▼▼▼

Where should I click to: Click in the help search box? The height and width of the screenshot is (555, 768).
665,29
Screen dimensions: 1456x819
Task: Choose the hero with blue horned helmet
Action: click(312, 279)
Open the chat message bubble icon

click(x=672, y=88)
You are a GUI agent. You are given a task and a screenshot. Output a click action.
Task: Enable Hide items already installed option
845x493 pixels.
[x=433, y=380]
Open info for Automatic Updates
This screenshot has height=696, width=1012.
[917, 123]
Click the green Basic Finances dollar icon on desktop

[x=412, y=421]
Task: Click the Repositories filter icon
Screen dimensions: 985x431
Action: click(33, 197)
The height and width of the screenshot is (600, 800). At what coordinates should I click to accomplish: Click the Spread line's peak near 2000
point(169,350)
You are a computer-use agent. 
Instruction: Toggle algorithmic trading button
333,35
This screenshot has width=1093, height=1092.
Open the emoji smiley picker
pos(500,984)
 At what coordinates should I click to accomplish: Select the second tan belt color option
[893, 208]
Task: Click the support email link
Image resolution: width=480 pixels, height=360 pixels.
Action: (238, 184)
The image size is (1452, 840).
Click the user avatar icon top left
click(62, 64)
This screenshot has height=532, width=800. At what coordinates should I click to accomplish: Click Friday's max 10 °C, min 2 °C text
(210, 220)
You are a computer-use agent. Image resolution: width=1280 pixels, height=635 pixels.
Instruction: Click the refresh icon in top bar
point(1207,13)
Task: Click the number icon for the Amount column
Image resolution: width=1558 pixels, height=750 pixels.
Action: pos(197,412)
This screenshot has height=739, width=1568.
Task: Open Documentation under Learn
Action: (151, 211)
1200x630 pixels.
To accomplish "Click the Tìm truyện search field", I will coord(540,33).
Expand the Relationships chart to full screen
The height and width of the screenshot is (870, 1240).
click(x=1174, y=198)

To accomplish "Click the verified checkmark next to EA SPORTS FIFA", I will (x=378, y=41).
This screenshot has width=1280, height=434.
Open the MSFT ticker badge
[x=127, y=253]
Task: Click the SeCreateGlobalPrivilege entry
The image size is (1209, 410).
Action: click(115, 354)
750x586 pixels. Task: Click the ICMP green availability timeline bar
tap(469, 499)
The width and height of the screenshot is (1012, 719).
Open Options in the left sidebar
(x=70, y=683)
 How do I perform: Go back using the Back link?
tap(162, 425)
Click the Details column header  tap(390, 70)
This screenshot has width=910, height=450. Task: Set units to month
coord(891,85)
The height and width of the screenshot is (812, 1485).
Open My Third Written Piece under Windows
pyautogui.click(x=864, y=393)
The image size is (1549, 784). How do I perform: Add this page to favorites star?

▲▲▲

Return the lines of the listing where the string "will" appears.

### EXERCISE ANSWER
To accomplish "Click the Tìm truyện search field", I will coord(540,33).
To accomplish "Click the verified checkmark next to EA SPORTS FIFA", I will (x=378, y=41).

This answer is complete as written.